Setting Options Default Description
client_ack_frequency freq (integer) 5 The number of requests a leader will handle before sending an acknowledgment to the remote cluster
client_connect_timeout ms (integer) 15000 The number of milliseconds to wait before a client connection timeout occurs
client_retry_timeout ms (integer) 30000 The number of milliseconds to wait before trying to connect after a retry has occurred

Buffer Settings

Setting Options Default Description
sndbuf bytes (integer) OS dependent The buffer size for the listener (server) socket measured in bytes
recbuf bytes (integer) OS dependent The buffer size for the site (client) socket measured in bytes

Worker Settings

Setting Options Default Description
max_get_workers max (integer) 100 The maximum number of get workers spawned for fullsync. Every time a replication difference is found, a GET will be performed to get the actual object to send. See 2.
max_put_workers max (integer) 100 The maximum number of put workers spawned for fullsync. Every time a replication difference is found, a GET will be performed to get the actual object to send. See 3.
min_get_workers min (integer) 5 The minimum number of get workers spawned for fullsync. Every time a replication difference is found, a GET will be performed to get the actual object to send. See 2.
min_put_workers min (integer) 5 The minimum number of put workers spawned for fullsync. Every time a replication difference is found, a GET will be performed to get the actual object to send. See 3.
  1. SSL depth is the maximum number of non-self-issued intermediate certificates that may follow the peer certificate in a valid certificate chain. If depth is 0, the PEER must be signed by the trusted ROOT-CA directly; if 1 the path can be PEER, CA, ROOT-CA; if depth is 2 then PEER, CA, CA, ROOT-CA and so on.

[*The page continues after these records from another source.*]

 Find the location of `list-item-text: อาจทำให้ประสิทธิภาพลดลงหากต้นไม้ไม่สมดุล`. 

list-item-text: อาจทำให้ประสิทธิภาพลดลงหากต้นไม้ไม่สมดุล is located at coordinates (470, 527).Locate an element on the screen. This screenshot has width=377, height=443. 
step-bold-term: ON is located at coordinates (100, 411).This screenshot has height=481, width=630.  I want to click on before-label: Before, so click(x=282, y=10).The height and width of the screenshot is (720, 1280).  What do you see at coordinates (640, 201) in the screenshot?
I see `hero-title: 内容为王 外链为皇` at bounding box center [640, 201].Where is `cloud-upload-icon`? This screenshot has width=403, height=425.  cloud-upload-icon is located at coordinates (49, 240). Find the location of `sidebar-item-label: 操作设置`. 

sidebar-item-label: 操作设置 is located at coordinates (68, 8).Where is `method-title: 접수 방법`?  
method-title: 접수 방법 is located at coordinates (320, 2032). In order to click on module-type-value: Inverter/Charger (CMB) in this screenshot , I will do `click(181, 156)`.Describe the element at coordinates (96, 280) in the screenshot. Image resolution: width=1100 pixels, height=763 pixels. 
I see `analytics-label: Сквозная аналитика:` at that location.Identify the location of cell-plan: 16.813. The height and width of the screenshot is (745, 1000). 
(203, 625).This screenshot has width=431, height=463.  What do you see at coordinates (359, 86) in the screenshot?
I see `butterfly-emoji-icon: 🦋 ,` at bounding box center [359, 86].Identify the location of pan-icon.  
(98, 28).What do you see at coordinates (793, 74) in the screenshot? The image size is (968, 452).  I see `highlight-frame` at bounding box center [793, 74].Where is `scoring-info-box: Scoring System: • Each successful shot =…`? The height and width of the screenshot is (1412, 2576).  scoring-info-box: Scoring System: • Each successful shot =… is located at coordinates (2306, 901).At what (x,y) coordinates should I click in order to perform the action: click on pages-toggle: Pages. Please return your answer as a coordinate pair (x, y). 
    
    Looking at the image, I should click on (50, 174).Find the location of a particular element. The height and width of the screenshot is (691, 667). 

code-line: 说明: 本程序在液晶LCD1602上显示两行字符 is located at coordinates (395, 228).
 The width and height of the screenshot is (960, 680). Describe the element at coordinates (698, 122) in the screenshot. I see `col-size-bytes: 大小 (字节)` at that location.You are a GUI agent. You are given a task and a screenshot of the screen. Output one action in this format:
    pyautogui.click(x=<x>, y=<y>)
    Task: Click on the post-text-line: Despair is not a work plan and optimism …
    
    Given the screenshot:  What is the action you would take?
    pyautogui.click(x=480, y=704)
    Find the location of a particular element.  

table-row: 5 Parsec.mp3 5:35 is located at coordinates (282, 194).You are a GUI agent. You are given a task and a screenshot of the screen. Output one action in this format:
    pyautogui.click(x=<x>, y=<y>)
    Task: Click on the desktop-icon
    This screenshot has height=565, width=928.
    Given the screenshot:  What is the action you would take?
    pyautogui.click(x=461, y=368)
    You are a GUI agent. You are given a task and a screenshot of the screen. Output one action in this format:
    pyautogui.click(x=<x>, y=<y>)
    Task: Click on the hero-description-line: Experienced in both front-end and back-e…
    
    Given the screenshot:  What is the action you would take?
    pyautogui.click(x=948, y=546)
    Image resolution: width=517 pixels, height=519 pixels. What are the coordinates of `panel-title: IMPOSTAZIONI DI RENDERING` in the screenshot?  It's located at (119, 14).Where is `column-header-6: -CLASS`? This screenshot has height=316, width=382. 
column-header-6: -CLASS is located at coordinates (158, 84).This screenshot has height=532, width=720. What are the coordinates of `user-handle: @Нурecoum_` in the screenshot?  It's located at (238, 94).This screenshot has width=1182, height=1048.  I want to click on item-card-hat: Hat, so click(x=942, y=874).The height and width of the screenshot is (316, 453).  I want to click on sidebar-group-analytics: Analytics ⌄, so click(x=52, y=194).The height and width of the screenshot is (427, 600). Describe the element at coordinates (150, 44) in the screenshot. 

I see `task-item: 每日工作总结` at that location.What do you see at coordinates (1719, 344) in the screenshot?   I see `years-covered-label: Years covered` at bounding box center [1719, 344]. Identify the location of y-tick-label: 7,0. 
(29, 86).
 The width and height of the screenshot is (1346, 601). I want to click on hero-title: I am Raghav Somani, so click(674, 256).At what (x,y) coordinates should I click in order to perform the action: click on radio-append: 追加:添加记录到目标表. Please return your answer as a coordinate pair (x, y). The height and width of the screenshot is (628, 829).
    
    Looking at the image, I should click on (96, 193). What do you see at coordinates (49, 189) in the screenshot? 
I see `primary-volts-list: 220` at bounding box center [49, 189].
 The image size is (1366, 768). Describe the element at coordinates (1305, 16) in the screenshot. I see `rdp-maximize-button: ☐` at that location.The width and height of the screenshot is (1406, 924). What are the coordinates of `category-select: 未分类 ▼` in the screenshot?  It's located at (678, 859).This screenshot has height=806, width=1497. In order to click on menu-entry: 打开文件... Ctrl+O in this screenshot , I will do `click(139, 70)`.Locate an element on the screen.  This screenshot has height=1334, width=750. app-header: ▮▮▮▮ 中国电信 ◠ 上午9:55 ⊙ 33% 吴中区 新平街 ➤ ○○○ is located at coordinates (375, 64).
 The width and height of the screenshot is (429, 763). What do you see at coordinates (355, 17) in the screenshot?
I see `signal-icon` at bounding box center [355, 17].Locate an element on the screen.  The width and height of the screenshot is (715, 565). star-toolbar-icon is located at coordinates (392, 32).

  2. Each get worker spawns 2 processes, one for the work and one for the get FSM (an Erlang finite state machine implementation for GET requests). Be sure that you don’t run over the maximum number of allowed processes in an Erlang VM (check vm.args for a +P property).

  3. Each put worker spawns 2 processes, one for the work, and one for the put FSM (an Erlang finite state machine implementation for PUT requests). Be sure that you don’t run over the maximum number of allowed processes in an Erlang VM (check vm.args for a +P property).

  4. If the ACL is specified and not the special value *, peers presenting certificates not matching any of the patterns will not be allowed to connect. If no ACLs are configured, no checks on the common name are done, except as described for Identical Local and Peer Common Names.